Une fois sa tache programmée, ce robot de 156 ch est entièrement autonome. (© Pierre Peeters/GFA)

156 ch autonomes

« Il fallait que je trouve une solution pour réaliser ses actions plus simples et saisonnières. Si on prend du retard sur ces travaux, on le paye cash au printemps », argumente Nicolas. Pour ce dernier, trouver de la main-d’œuvre temporaire était compliqué, il s’est donc tourné vers une solution autonome. Il faut dire que Nicolas n’en est pas à ses débuts dans la robotique. « J’ai déjà deux Farmdroïd pour gérer mes betteraves », nous confie-t-il. Après plusieurs mois de discussions avec le constructeur, l’AgBot est arrivé en Champagne au début du printemps 2023.
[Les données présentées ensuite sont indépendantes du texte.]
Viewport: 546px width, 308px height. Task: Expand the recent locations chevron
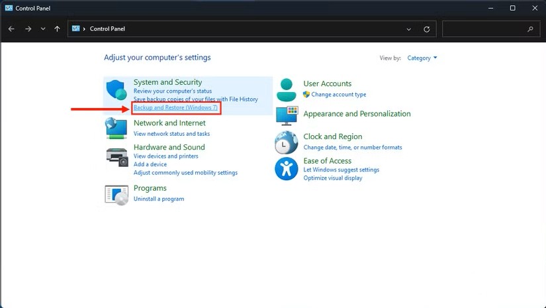point(43,29)

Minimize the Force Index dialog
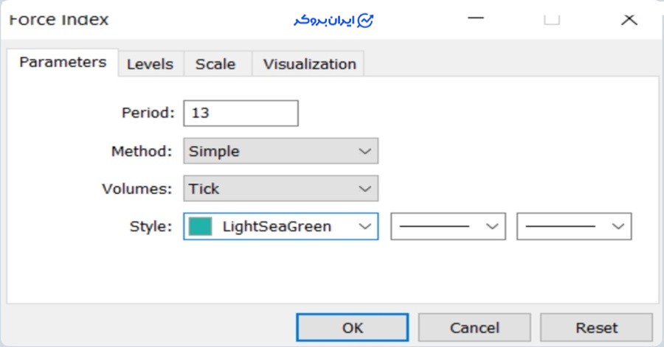477,19
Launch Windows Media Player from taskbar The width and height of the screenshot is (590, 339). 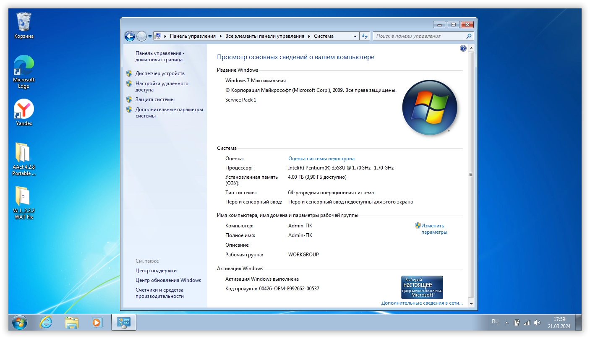click(97, 322)
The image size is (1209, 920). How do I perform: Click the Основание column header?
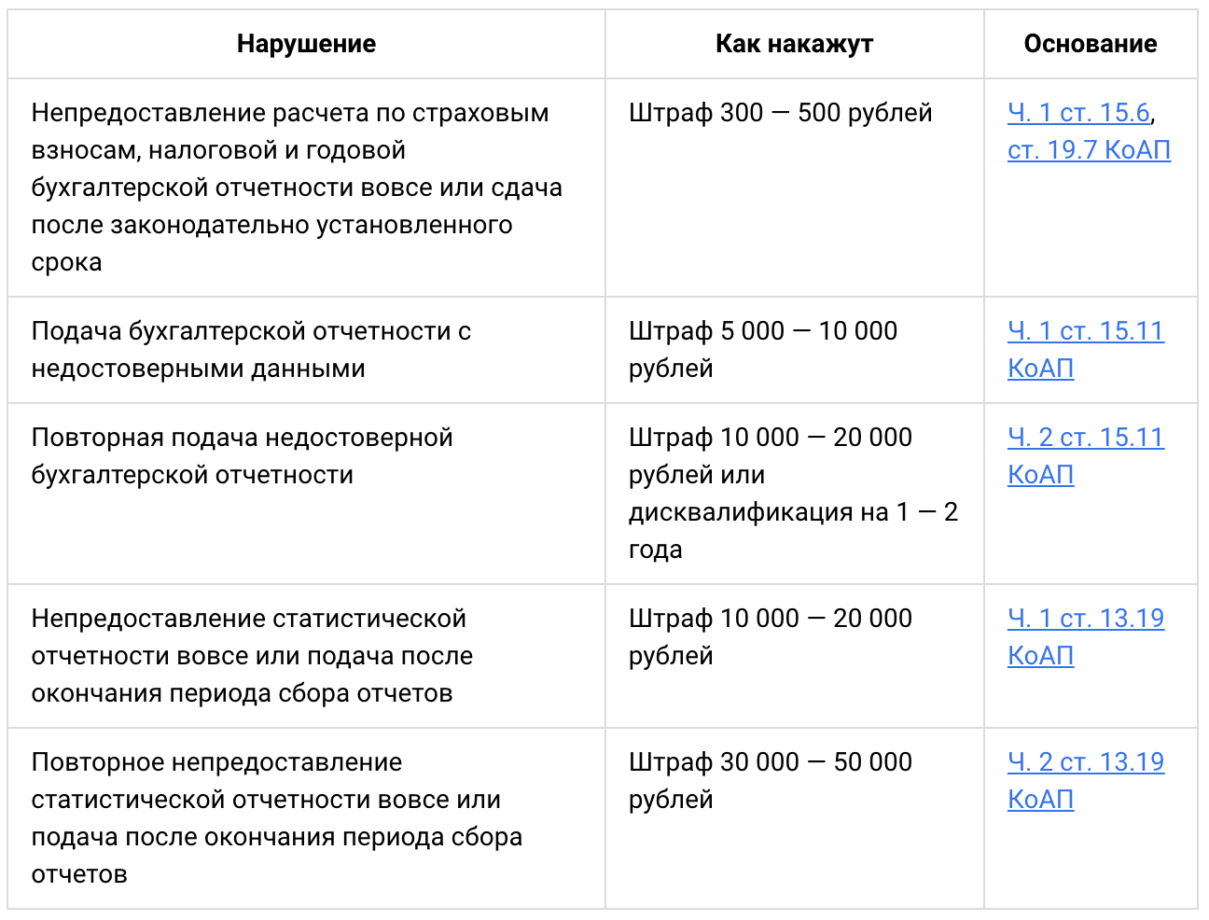[1091, 44]
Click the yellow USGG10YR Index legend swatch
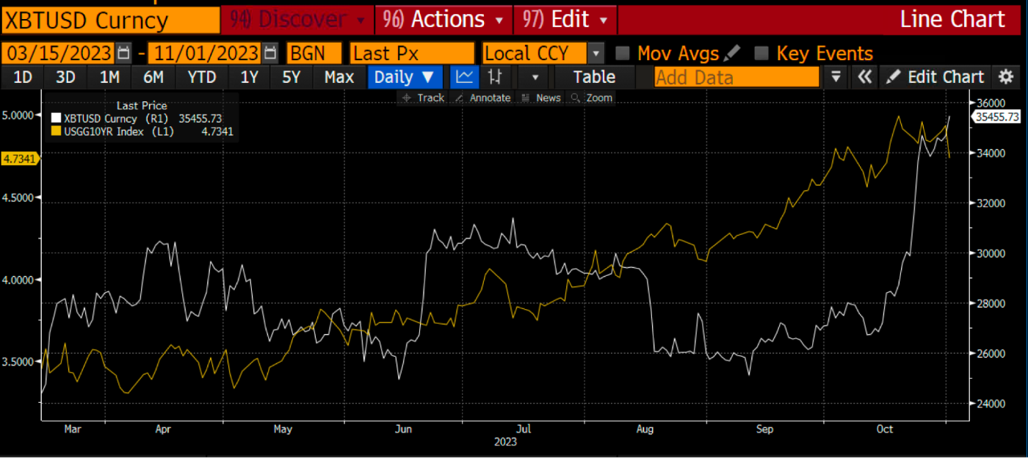Screen dimensions: 1028x458 pyautogui.click(x=57, y=131)
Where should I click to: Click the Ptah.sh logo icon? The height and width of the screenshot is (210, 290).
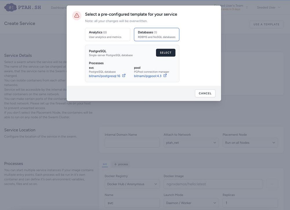click(x=10, y=8)
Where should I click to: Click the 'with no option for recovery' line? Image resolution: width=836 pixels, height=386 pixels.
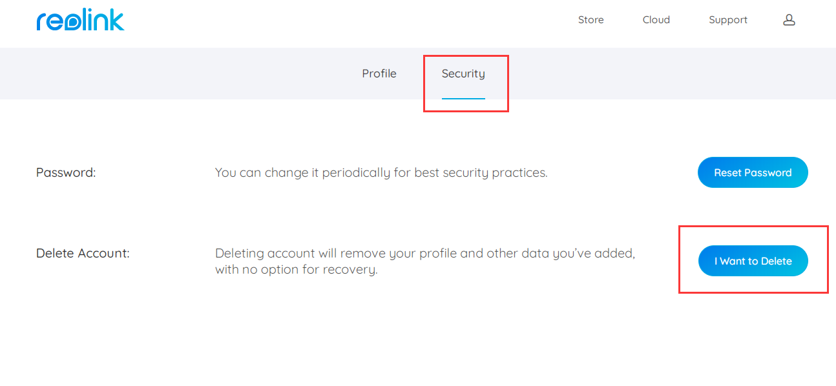click(x=296, y=269)
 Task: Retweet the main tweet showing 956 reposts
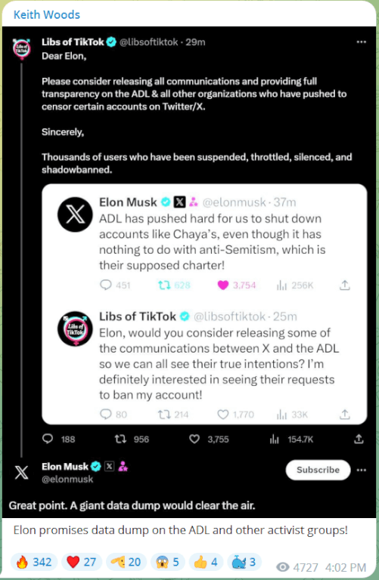point(120,439)
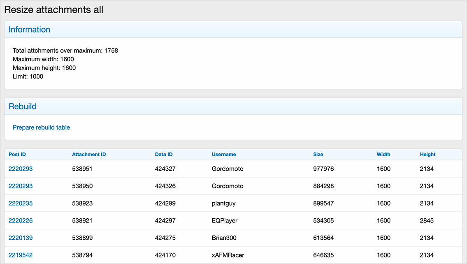Click the Prepare rebuild table link
Viewport: 467px width, 264px height.
[41, 127]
« Je leur demandais régulièrement quand la solution serait disponible et un jour ils m’ont dit que c’était bon », se souvient Nicolas. Cette machine, la première de la sorte vendue dans l’Hexagone, repose sur deux chenilles triangulaires. Elle développe 156 ch grâce à un quatre-cylindres Deutz de 4,1 l. Sa transmission sort du lot : c’est ici une génératrice électrique directement flasquée au moteur thermique, qui assure l’énergie pour des moteurs électriques situés dans les chenilles. La vitesse d’avancement peut varier de 0 à 13,5 km/h.

Une solution polyvalente

Des relevages hydrauliques à trois points prennent place à l’avant et à l’arrière de l’appareil. Ils sont équipés de prises hydrauliques et même d’une prise de force électrique pour le relevage arrière. Les possibilités sont donc multiples. « Chez nous, il a principalement réalisé trois travaux, du déchaumage avec des dents ou des disques et du décompactage. » Dans tous les cas il s’agit d’outils portés, car le robot ne peut pas encore gérer de machine traînée.
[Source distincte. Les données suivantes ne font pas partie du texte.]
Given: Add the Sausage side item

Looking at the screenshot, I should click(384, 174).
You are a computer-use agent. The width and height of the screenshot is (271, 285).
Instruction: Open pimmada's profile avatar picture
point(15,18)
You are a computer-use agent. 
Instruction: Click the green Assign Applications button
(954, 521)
« Dans l’ensemble, je fais travailler le robot moins vite qu’un tracteur pour un chantier équivalent. J’ai vu une différence sur l’usure des outils et des pièces de rechange surtout avec les dents. » Nicolas constate également des économies de carburant avec l’AgBot. « Pour moi, il y a plusieurs facteurs. Déjà la transmission électrique possède un meilleur rendement énergétique et elle est combinée à un train de chenilles assurant une bonne adhérence. Ensuite, la solution optimise tous ses déplacements, il y a donc peu de temps morts ou de manœuvres inutiles. »

L'AgBot est muni de relevages avant et arrière, comme un tracteur. Il est donc possible d'atteler une grande diversité de machines. (© Pierre Peeters/GFA)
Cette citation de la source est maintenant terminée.